→ **Given exercise**:
Recast all of the data below as a numbered list, one line per item, and leave out the blank lines.

* start Data supplied *

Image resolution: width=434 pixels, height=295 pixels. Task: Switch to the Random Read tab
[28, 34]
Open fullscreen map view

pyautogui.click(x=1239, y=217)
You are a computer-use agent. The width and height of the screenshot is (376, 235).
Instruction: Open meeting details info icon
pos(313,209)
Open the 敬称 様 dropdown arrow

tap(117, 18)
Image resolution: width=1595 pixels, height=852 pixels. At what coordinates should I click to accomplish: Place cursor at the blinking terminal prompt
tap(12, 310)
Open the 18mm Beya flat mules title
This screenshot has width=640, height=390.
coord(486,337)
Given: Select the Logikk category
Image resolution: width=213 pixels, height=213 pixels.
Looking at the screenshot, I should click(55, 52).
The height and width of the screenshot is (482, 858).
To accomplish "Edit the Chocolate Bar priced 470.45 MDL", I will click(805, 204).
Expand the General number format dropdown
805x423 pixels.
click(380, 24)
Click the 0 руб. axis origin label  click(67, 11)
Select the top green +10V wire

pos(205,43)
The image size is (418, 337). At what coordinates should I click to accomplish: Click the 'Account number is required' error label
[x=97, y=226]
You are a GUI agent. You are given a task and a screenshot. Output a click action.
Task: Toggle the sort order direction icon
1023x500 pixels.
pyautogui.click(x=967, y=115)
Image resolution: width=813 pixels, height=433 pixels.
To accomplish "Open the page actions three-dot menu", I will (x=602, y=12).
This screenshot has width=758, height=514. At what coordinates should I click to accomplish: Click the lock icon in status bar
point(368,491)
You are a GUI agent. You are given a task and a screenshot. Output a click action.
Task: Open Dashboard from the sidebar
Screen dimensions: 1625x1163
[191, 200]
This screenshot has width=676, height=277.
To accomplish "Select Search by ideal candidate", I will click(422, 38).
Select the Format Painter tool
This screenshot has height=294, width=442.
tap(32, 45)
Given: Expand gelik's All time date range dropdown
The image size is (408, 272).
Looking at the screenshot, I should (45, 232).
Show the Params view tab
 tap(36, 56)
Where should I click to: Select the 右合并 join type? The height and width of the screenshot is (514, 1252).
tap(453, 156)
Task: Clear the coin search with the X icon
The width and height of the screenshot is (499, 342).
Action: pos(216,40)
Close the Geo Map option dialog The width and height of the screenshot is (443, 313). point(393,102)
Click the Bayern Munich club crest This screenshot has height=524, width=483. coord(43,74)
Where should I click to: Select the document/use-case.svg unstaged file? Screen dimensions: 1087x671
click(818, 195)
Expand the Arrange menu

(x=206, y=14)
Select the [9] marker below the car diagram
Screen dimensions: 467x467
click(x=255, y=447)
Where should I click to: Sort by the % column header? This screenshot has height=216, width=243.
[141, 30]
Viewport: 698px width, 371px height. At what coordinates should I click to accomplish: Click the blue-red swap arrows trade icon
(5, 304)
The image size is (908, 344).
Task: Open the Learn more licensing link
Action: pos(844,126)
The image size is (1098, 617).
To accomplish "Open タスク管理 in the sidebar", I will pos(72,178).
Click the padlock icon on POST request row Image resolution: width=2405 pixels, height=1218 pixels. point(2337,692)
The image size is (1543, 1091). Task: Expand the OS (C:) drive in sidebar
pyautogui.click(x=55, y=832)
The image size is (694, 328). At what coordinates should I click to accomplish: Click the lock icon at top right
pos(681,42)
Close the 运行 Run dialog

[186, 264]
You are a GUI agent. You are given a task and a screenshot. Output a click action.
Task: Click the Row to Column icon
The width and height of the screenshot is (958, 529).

* end Data supplied *

→ **Output for this task**:
1. Image resolution: width=434 pixels, height=295 pixels. Task: Switch to the Random Read tab
2. [28, 34]
3. Open fullscreen map view
4. pyautogui.click(x=1239, y=217)
5. You are a computer-use agent. The width and height of the screenshot is (376, 235).
6. Instruction: Open meeting details info icon
7. pos(313,209)
8. Open the 敬称 様 dropdown arrow
9. tap(117, 18)
10. Image resolution: width=1595 pixels, height=852 pixels. At what coordinates should I click to accomplish: Place cursor at the blinking terminal prompt
11. tap(12, 310)
12. Open the 18mm Beya flat mules title
13. This screenshot has width=640, height=390.
14. coord(486,337)
15. Given: Select the Logikk category
16. Image resolution: width=213 pixels, height=213 pixels.
17. Looking at the screenshot, I should click(55, 52).
18. The height and width of the screenshot is (482, 858).
19. To accomplish "Edit the Chocolate Bar priced 470.45 MDL", I will click(805, 204).
20. Expand the General number format dropdown
21. 805x423 pixels.
22. click(380, 24)
23. Click the 0 руб. axis origin label  click(67, 11)
24. Select the top green +10V wire
25. pos(205,43)
26. The image size is (418, 337). At what coordinates should I click to accomplish: Click the 'Account number is required' error label
27. [x=97, y=226]
28. You are a GUI agent. You are given a task and a screenshot. Output a click action.
29. Task: Toggle the sort order direction icon
30. 1023x500 pixels.
31. pyautogui.click(x=967, y=115)
32. Image resolution: width=813 pixels, height=433 pixels.
33. To accomplish "Open the page actions three-dot menu", I will (x=602, y=12).
34. This screenshot has width=758, height=514. At what coordinates should I click to accomplish: Click the lock icon in status bar
35. point(368,491)
36. You are a GUI agent. You are given a task and a screenshot. Output a click action.
37. Task: Open Dashboard from the sidebar
38. Screen dimensions: 1625x1163
39. [191, 200]
40. This screenshot has width=676, height=277.
41. To accomplish "Select Search by ideal candidate", I will click(422, 38).
42. Select the Format Painter tool
43. This screenshot has height=294, width=442.
44. tap(32, 45)
45. Given: Expand gelik's All time date range dropdown
46. The image size is (408, 272).
47. Looking at the screenshot, I should (45, 232).
48. Show the Params view tab
49.  tap(36, 56)
50. Where should I click to: Select the 右合并 join type? The height and width of the screenshot is (514, 1252).
51. tap(453, 156)
52. Task: Clear the coin search with the X icon
53. The width and height of the screenshot is (499, 342).
54. Action: pos(216,40)
55. Close the Geo Map option dialog The width and height of the screenshot is (443, 313). point(393,102)
56. Click the Bayern Munich club crest This screenshot has height=524, width=483. coord(43,74)
57. Where should I click to: Select the document/use-case.svg unstaged file? Screen dimensions: 1087x671
58. click(818, 195)
59. Expand the Arrange menu
60. (x=206, y=14)
61. Select the [9] marker below the car diagram
62. Screen dimensions: 467x467
63. click(x=255, y=447)
64. Where should I click to: Sort by the % column header? This screenshot has height=216, width=243.
65. [141, 30]
66. Viewport: 698px width, 371px height. At what coordinates should I click to accomplish: Click the blue-red swap arrows trade icon
67. (5, 304)
68. The image size is (908, 344).
69. Task: Open the Learn more licensing link
70. Action: pos(844,126)
71. The image size is (1098, 617).
72. To accomplish "Open タスク管理 in the sidebar", I will pos(72,178).
73. Click the padlock icon on POST request row Image resolution: width=2405 pixels, height=1218 pixels. point(2337,692)
74. The image size is (1543, 1091). Task: Expand the OS (C:) drive in sidebar
75. pyautogui.click(x=55, y=832)
76. The image size is (694, 328). At what coordinates should I click to accomplish: Click the lock icon at top right
77. pos(681,42)
78. Close the 运行 Run dialog
79. [186, 264]
80. You are a GUI agent. You are given a task and a screenshot. Output a click action.
81. Task: Click the Row to Column icon
82. The width and height of the screenshot is (958, 529).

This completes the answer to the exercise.